Après Pâques, vient l'heure du bilan pour le secteur du chocolat, qui se maintient malgré la crise et tente progressivement de s'étendre à l'international

Les chocolatiers réalisent en moyenne 5 % de leur chiffre d'affaires à Pâques.

 

Quelques jours après Pâques, il est temps de faire les comptes pour les chocolatiers. Cette période est en effet déterminante pour les entreprises de la filière, qui y réalisent en moyenne 5 % de leur chiffre d’affaires -contre 10% durant les fêtes de fin d’année. Et la quantité de chocolat vendue pour Pâques ne cesse d’augmenter d’année en année : elle est passée de 13 400 tonnes en 2010 à 14 700 tonnes deux ans plus tard. Une progression qui devrait se poursuivre cette année encore. Mais l’importance de cette fête n’est pas la même pour tous les chocolatiers. « Nous réalisons entre 5 % et 10 % de notre chiffre d’affaires à Pâques », estime Christine Eysseric-Rocca, responsable marketing et communication de Cémoi. L’entreprise dont les produits représentent plus de 30 % des chocolats vendus pour Pâques en GMS, a pu augmenter ses ventes de 2,6 % l’an dernier. Elle commercialise des chocolats sous sa propre marque, mais aussi sous MDD ou sous la marque Jacquot, qu’elle a racheté en 2007. « Les marques de distributeurs se vendent néanmoins moins bien au moment de Pâques. Les consommateurs sont plus attachés à des produits de marques pour ces périodes festives. »
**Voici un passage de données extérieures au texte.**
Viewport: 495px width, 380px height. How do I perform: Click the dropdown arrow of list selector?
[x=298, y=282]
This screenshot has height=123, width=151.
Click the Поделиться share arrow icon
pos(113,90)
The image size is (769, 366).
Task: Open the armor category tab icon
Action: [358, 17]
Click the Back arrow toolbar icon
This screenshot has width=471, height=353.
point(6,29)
Pâques : des achats de plus en plus tardifs

La chocolaterie Castelain, basée dans le Vaucluse, réalise quant à elle environ 20 % de ces ventes durant les fêtes de Pâques. L’entreprise, reprise en 2011 par deux anciens salariés de Mondelez a vu son chiffre d’affaires bondir de deux à quatre millions d’euros en l’espace de deux ans. Mais les résultats des chocolatiers sont également influencés par la date de Pâques et par la météo durant les semaines précédentes. « Globalement, la saison est malheureusement meilleure lorsque Pâques tombe en mars plutôt que mi-avril », explique Christine Eysseric-Rocca. Autre constat : les consommateurs font leurs achats de plus en plus tardivement. « Habituellement, les ventes s’accélèrent vraiment quinze jours avant Pâques. Mais elles se concentrent de plus en plus sur la dernière semaine », regrette Lionel Dosne, président de la chocolaterie Castelain, qui compte 26 salariés. Un constat vérifié cette année encore. « Entre 50 % et 60 % des ventes sont réalisées la dernière semaine, confirme la responsable commerciale de Cémoi. Et les implantations sont désormais plus tardives dans les magasins, d’autant que les consommateurs ont tendance à attendre jusqu’au dernier moment dans l’espoir de faire de bonnes affaires. »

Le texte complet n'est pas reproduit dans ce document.